WORK ORDER >> All lines below starting at the one that holds "Where should I" and ending at the one that holds "Task: Click the Browse... button" should be printed exactly, ends included. Pictures should not be printed, nor anything else.

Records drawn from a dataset
= = =
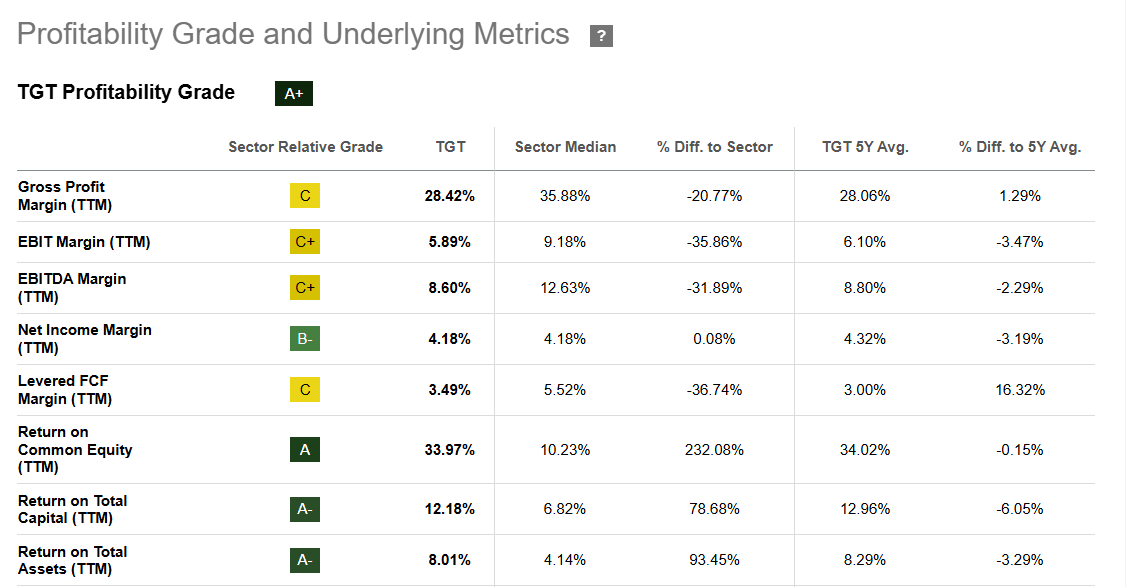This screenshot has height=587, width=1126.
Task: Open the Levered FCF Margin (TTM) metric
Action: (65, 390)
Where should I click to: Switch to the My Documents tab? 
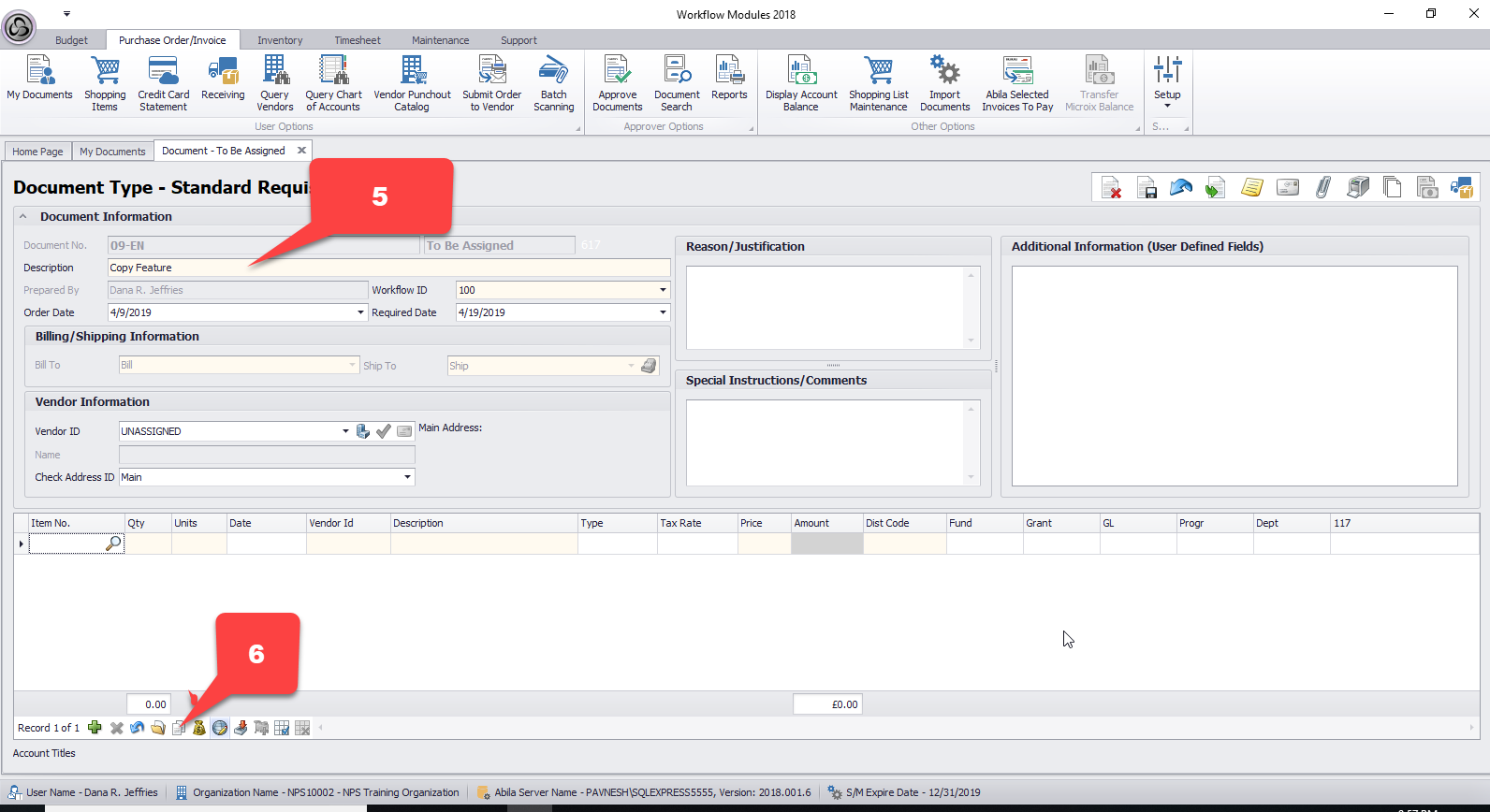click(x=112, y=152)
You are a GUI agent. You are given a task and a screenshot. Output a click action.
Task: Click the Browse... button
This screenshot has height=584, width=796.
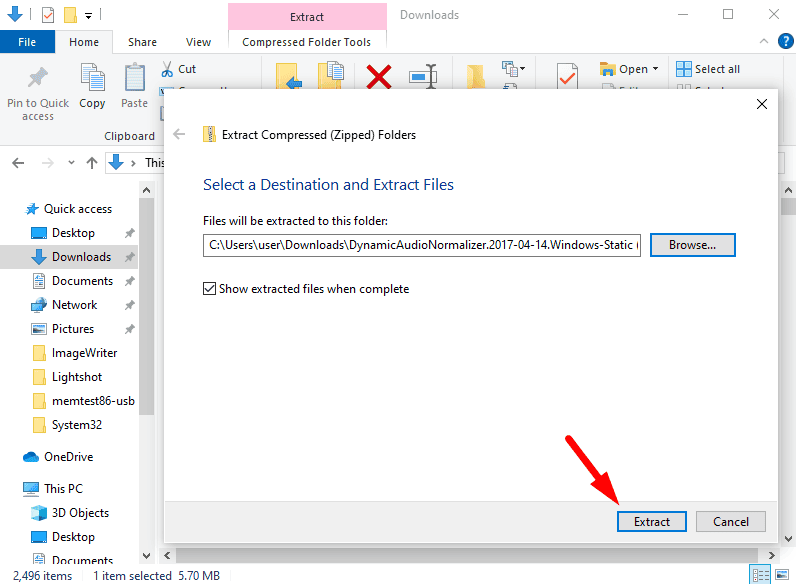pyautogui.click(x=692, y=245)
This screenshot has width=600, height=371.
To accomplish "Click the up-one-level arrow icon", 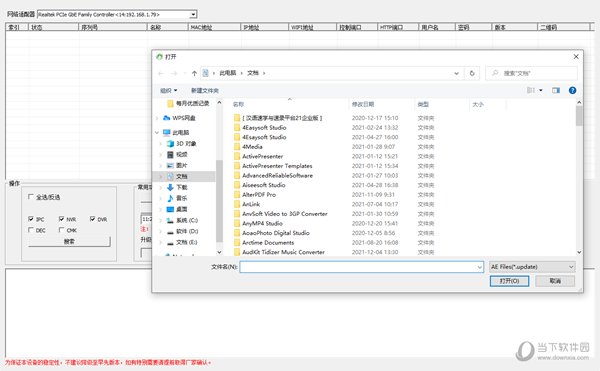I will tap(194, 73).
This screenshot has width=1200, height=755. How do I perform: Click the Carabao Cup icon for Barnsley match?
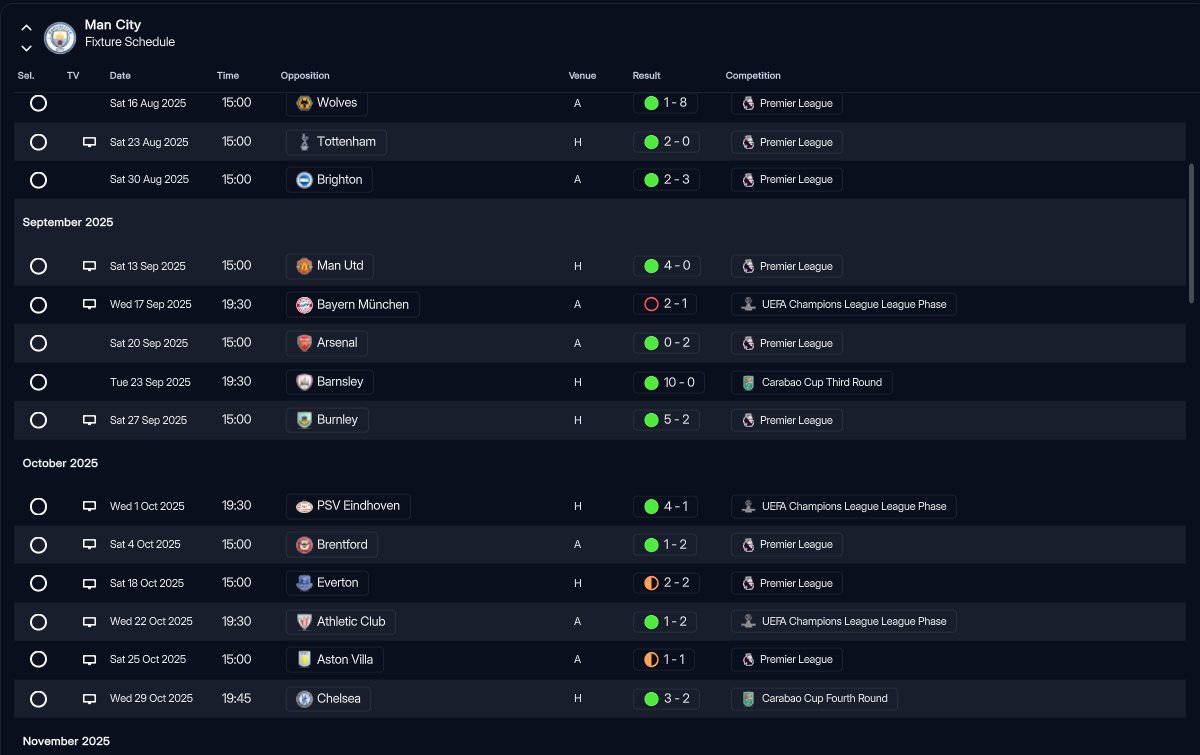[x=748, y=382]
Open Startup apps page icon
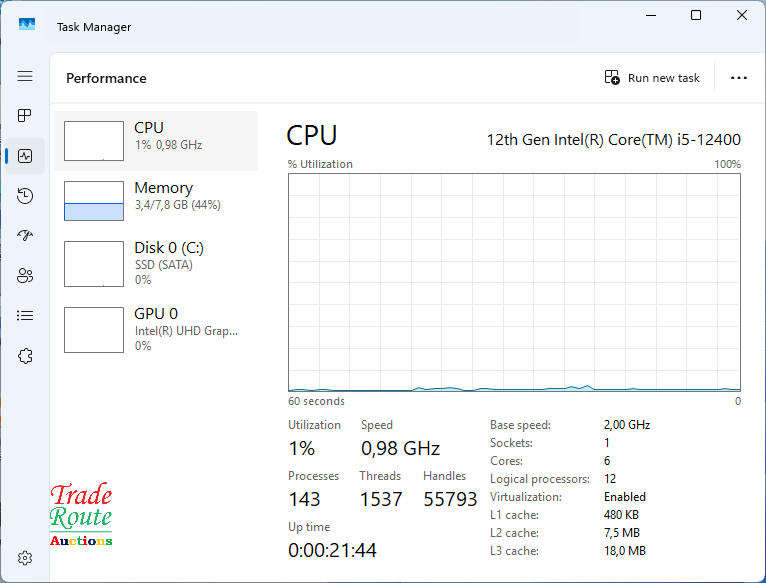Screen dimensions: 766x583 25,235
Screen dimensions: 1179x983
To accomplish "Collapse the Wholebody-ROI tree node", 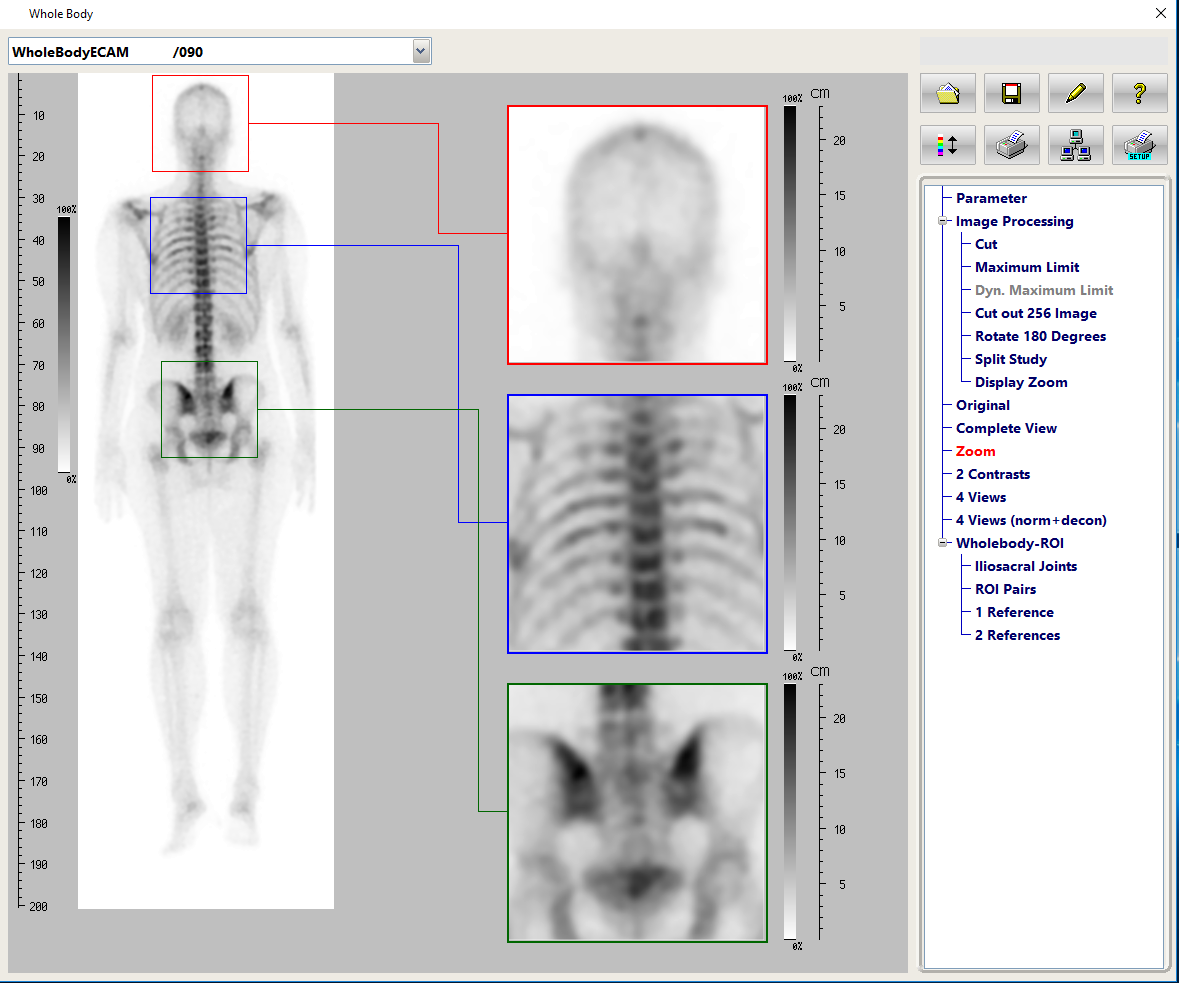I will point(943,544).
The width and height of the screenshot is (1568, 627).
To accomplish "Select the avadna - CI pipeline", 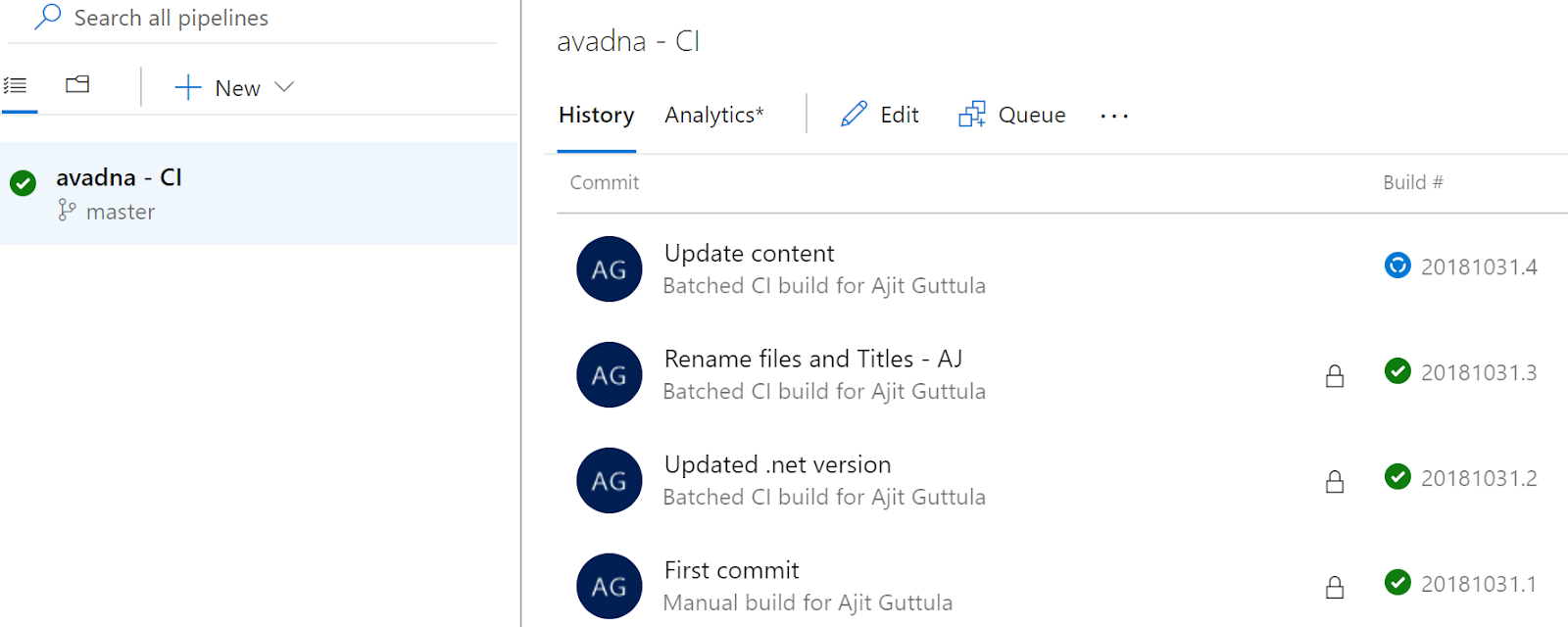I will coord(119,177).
= = =
EXERCISE ANSWER >>
Where should I click to: Switch to the My Documents tab? 
click(x=112, y=152)
You are a GUI agent. You are given a task and a screenshot. Output a click action.
Task: Click the Browse... button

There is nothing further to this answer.